14. Para bem caracterizar a natureza necessariamente relativa de todos os nossos conhecimentos reais, importa reconhecer, além disso, do ponto de vista mais filosófico, que, se quaisquer de nossas concepções devem ser consideradas como outros tantos fenômenos humanos, tais fenômenos não são simplesmente individuais, mas também e sobretudo, sociais, pois resultam, com efeito, de uma evolução coletiva e contínua, cujos elementos e fases essencialmente se entrelaçam. Se, pois, sob o primeiro aspecto, reconhecemos que nossas especulações devem depender sempre das diversas condições essenciais de nossa existência individual, cumpre igualmente admitir, sob o segundo, que não se acham menos subordinadas ao conjunto da progressão social de modo a não poderem comportar jamais a fixidez absoluta que os metafísicos supuseram. Ora, a lei geral do movimento fundamental da Humanidade consiste, a este respeito, em que nossas teorias tendem cada vez mais a representar exatamente os objetos exteriores de nossas constantes investigações, sem que, contudo, a verdadeira constituição de cada um deles possa, em caso algum, ser plenamente apreciada, pois a perfeição científica deve restringir-se a aproximar-se desse limite ideal, tanto quanto o exijam nossas diversas necessidades reais. Este segundo gênero de dependência, peculiar às especulações positivas, manifesta-se tão claramente como o primeiro em todo o curso dos estudos astronômicos, quando consideramos, por exemplo, a série de noções cada vez mais satisfatórias, obtidas desde a origem da geometria celeste, sobre a figura da Terra, sobre a forma das órbitas planetárias, etc. Assim, posto que, de um lado, as doutrinas científicas sejam necessariamente de natureza bastante móvel de modo a evitar qualquer pretensão ao absoluto, suas variações graduais não apresentam, por outro lado, nenhum caráter arbitrário que possa motivar um ceticismo ainda mais perigoso. Cada mudança sucessiva conserva, aliás, espontaneamente, nas teorias correspondentes, uma aptidão indefinida para representar os fenômenos que lhes serviram de base, pelo menos enquanto não haja necessidade de nelas ultrapassar o grau primitivo de precisão real.

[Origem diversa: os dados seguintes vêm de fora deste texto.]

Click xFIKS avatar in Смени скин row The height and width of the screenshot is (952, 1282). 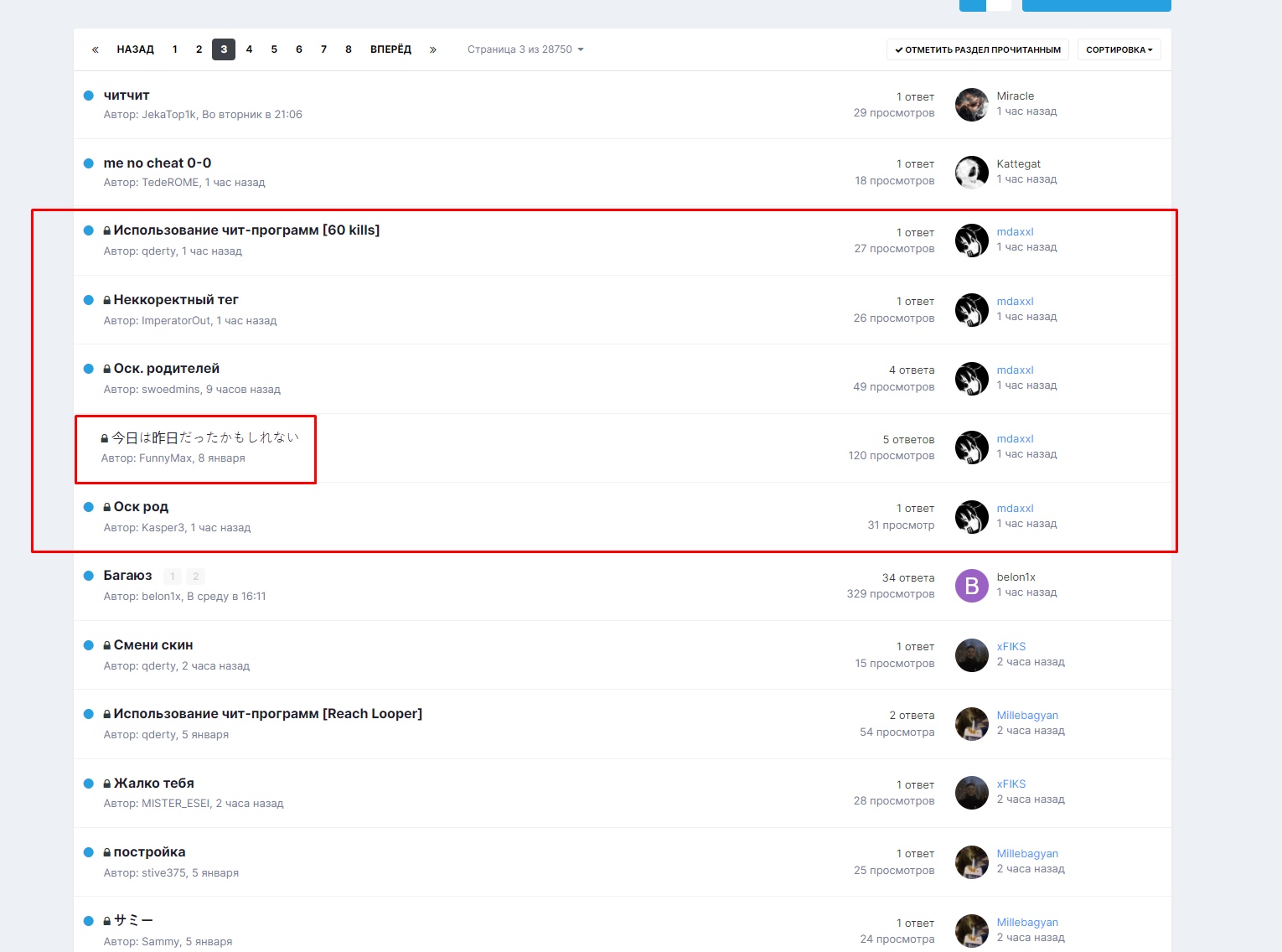(x=971, y=655)
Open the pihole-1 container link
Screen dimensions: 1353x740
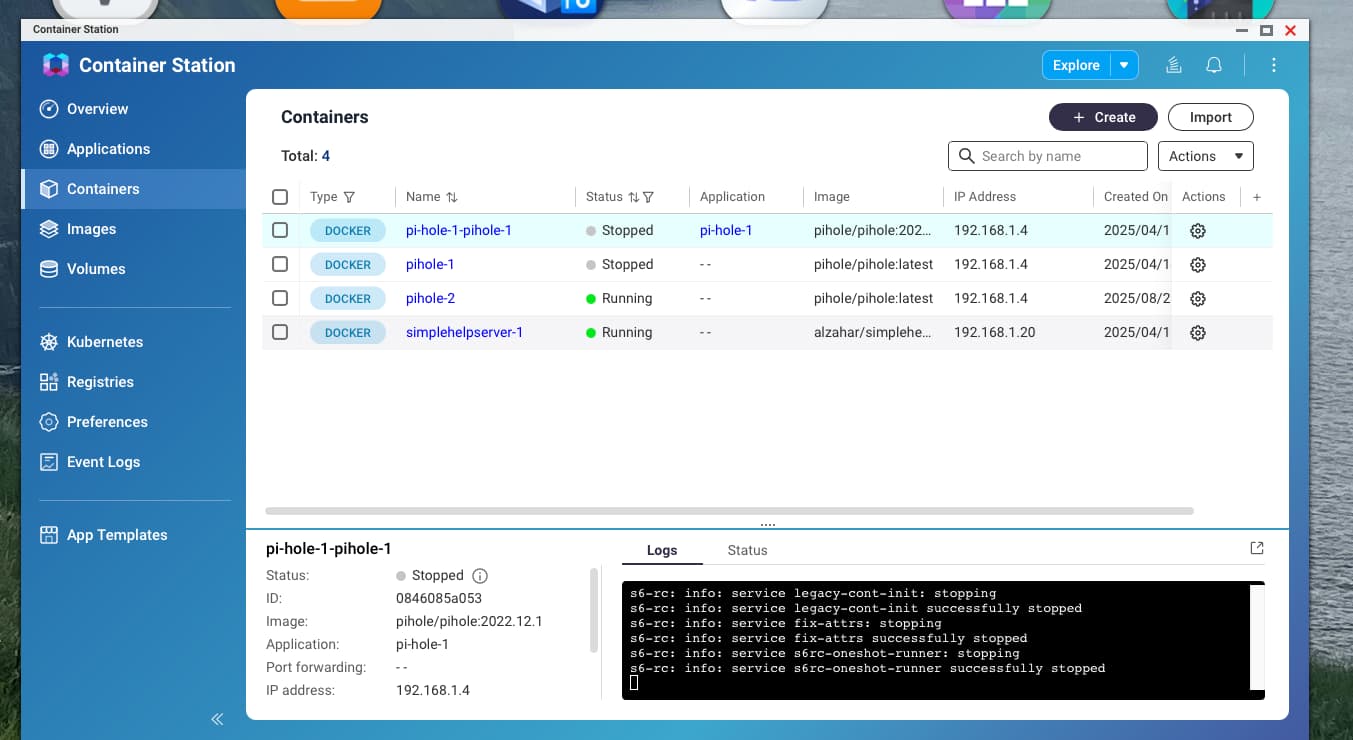[430, 264]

3o. – Destino das leis positivas: previsão racional

15. Depois que se reconheceu unanimemente que a primeira condição fundamental de toda especulação científica consiste em subordinar constantemente a imaginação à observação, uma viciosa interpretação induziu amiúde a exagerado abuso desse grande princípio lógico, para fazer a ciência real degenerar em uma espécie de acúmulo estéril de fatos incoerentes, sem oferecer essencialmente outro mérito senão o da exatidão parcial. Importa, pois, bem compreender que o genuíno espírito positivo se acha tão afastado, no fundo, do empirismo como do misticismo; é entre estas duas aberrações, igualmente funestas, que ele deve caminhar: a necessidade de semelhante reserva contínua, tão difícil como importante, bastaria, além disso, para verificar, de acordo com as nossas explicações iniciais, quanto a verdadeira positividade deve ser maduramente preparada, e não pode, de forma alguma, convir ao estado nascente da Humanidade. É nas leis dos fenômenos que consiste realmente a ciência, à qual os fatos propriamente ditos, por mais exatos e numerosos que sejam, só fornecem os materiais indispensáveis. Ora, considerando o destino constante dessas leis, podemos dizer, sem nenhum exagero, que a verdadeira ciência, muito longe de ser formada por simples observações, tende sempre a dispensar, tanto quanto possível, a exploração direta, substituindo-a pela previsão racional, que constitui, a todos os respeitos, o principal caráter do espírito positivo, como o conjunto dos estudos astronômicos no-lo mostrará claramente semelhante previsão, conseqüência necessária das relações constantes descobertas entre os fenômenos, jamais permitirá confundir a ciência real com a vã erudição que acumula maquinalmente fatos sem aspirar a deduzi-los uns dos outros. Este grande atributo de todas as nossas sãs especulações importa tanto à sua utilidade efetiva como à sua própria dignidade; porque a exploração direta dos fenômenos ocorridos não seria suficiente para permitir-nos modificar-lhes a realização, se não nos conduzisse a convenientemente prevê-la. Assim, o genuíno espírito positivo consiste em ver para prever, em estudar o que é, a fim de concluir o que será, segundo o dogma geral da invariabilidade das leis naturais. (2)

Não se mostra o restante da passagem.